Enter a Project Name and Location on the New Java Project dialog.

The IDE creates a Java source file called HelloWorld.java in the package helloworld and opens it in the source editor. Add the line of code as shown below (on line 18).

Java Source Editor

The HelloWorld class is open in the Java source editor. Here we add a simple println() call in main().

Next, just click the green play button in the toolbar. The IDE will build and run your program, displaying its output in the Output pane.

Java Project Build

To build the project, just click the green play button.

You can now close the Java project by selecting File→Close Project (HelloWorld) from the menu.

Create a PHP Project

We’ll now follow a similar procedure to create a PHP project. From the menu bar, select File→New Project. This time choose PHP from Categories and PHP Application from Projects. Click Next.

New Project Dialog

To create a PHP project, select it from the Categories list and then choose a project type from the Projects list.

Give your project an imaginative name like HelloWorld. Change your Sources Folder to correspond to your web server’s document root, if necessary. In my case that folder is g:\xampp\htdocs. Click Next.

PHP Project Location Dialog

Choose a project name and location for your PHP project. For PHP projects, the Source folder indicates where the PHP files will be deployed. It should reside under your web server’s document root.

Leave the defaults in the Run Configuration step so the application is deployed to your web server as an application called HelloWorld. Click Next.

You can choose to deploy your project on a local web server and select the URL in the Run Configuration dialog.

You can choose to deploy your project on a local web server and select the URL in the Run Configuration dialog.

We won’t need a framework in this simple example, so leave all of the boxes unchecked and click Finish.

PHP Frameworks Dialog

If you’re developing for one of the PHP Frameworks shown, click the associated check box.
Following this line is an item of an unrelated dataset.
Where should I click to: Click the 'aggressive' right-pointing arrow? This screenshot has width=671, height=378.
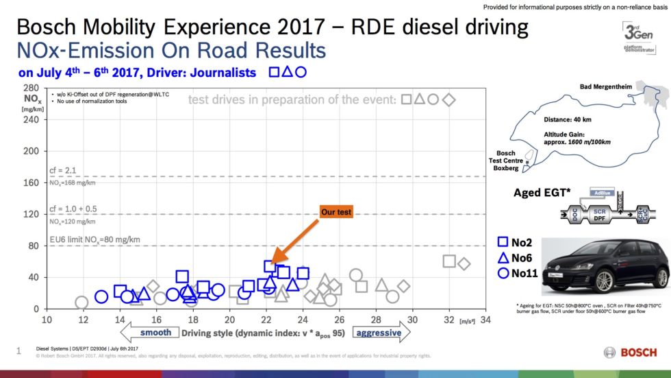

The IDE creates a new PHP file called index.php and puts it in the application directory HelloWorld within your web server’s document root. Add the line of code as shown below (on line 10).

PHP Editor

The index.php file is loaded in the PHP editor ready for coding.

Now, click the green play button in the toolbar. This should launch your web browser and navigate to the URL http://localhost/HelloWorld/index.php, where you will see the output of your PHP program.

Running PHP Project

A browser is launched to run the HelloWorld PHP project.

You can now close your project by selecting File→Close Project (HelloWorld) from the menu.

That was just a quick example of how to create Java and PHP projects in NetBeans to check out the installation. NetBeans.org has many tutorials, examples, videos, and how-to’s available for the IDE and its related technologies.

References

  • NetBeans.org. This is the project site for the NetBeans IDE.